First some definitions. The incident vector I is defined to be unit vector that points backwards from the light ray's point of collision back toward its source. The normal vector vector N is a unit vector perpendicular to the plane that separates the incident and refracted media, and points toward the incident side. The refracted vector T is another unit vector that shoots outward from the collision point between the two media. The number b is the ratio of refraction coefficients.

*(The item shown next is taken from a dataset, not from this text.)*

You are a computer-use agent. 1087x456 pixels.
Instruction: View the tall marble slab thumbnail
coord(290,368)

One derivation for refraction vector calculation is in the book "Computer Graphics: Principle and Practice" by Foley et. al. on pages 757-758. The derivation is based on finding a unit vector M that is in the plane formed by the vectors N and I, and is also perpendicular to N, and showing the refracted vector T = sin(theta_t)*M - cos(theta_t)*N, and using substitution and the Pythagorean theorem to find the surface normal vector scale factor with magnitude "a."

There is a different derivation which results in the same equation, found in the raytracer source code at www.relisoft.com.[1] It uses the properties of the refracted vector (like T.T = 1 and the cross product of T with N and N with I is the same vector) and solves a quadratic equation using the quadratic formula. The method also differs from the previous one in that it directly seeks a coefficient "a" that fits the form T = -a*N - b*I.

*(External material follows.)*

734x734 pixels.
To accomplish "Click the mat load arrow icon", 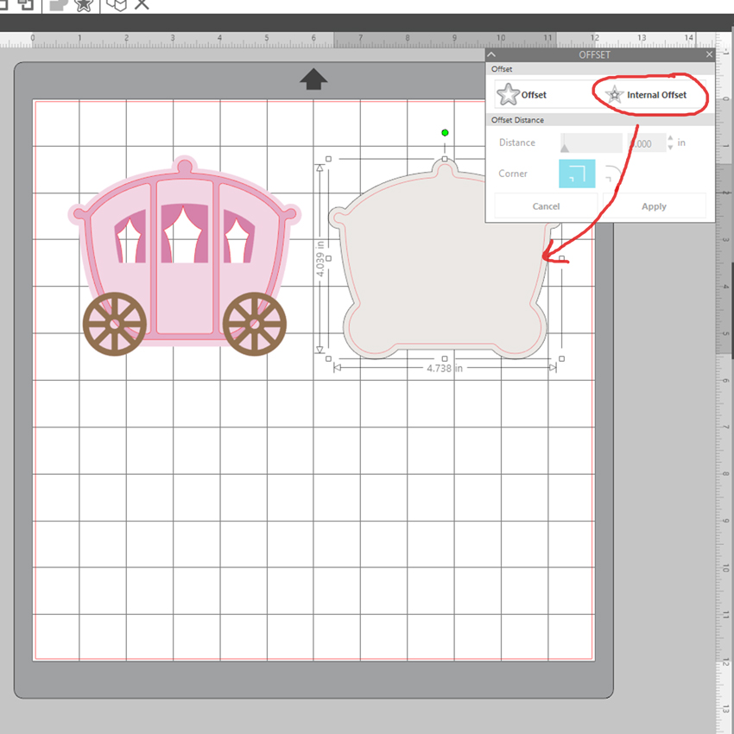I will point(313,79).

Unoptimized Code For Refraction

The refraction vector T is normally calculated as

T = (b * (N.I) -/+ sqrt(1 - b^2*(1-(N.I)^2))*N - b*I

where N.I = cos(theta_i), sqrt(1 - b^2*(1-(N.I)^2)) = cos(theta_t) and b=ki/kr or kr/ki depending on whether the light is coming from above or below the surface. I'm using vector arithmetic notation here, and using ^2 to represent squares of a number. The -/+ means use minus when ndoti>=0, and use plus otherwise.

Implemented as code, this takes a whopping 12 muls or more!

vector* RefractSlow(vector N, vector I)
{
    float ndoti, two_ndoti, ndoti2, a,b,b2,D2;
    vector* T=new vector();
    ndoti = N.x*I.x + N.y*I.y + N.z*I.z;     // 3 mul, 2 add
    ndoti2 = ndoti*ndoti;                    // 1 mul
    if (ndoti>=0.0) { b=r; b2=r2;} else {b=invr;b2=invr2;}
    D2 = 1.0f - b2*(1.0f - ndoti2);

    if (D2>=0.0f) {
        if (ndoti >= 0.0f)
            a = b * ndoti - sqrtf(D2); // 2 mul, 3 add, 1 sqrt
        else
            a = b * ndoti + sqrtf(D2);
        T->x = a*N.x - b*I.x;     // 6 mul, 3 add
        T->y = a*N.y - b*I.y;     // ----totals---------
        T->z = a*N.z - b*I.z;     // 12 mul, 8 add, 1 sqrt!
    } else {
        // total internal reflection
        // this usually doesn't happen, so I don't count it.
        two_ndoti = ndoti + ndoti;         // +1 add
        T->x = two_ndoti * N.x - I.x;      // +3 adds, +3 muls
        T->y = two_ndoti * N.y - I.y;
        T->z = two_ndoti * N.z - I.z;
    }
    return T;
}

But we can optimize this to perform much less arithmetic by calculating common stuff in a lookup table! Check out the code below comparing optimized reflection to optimized refraction.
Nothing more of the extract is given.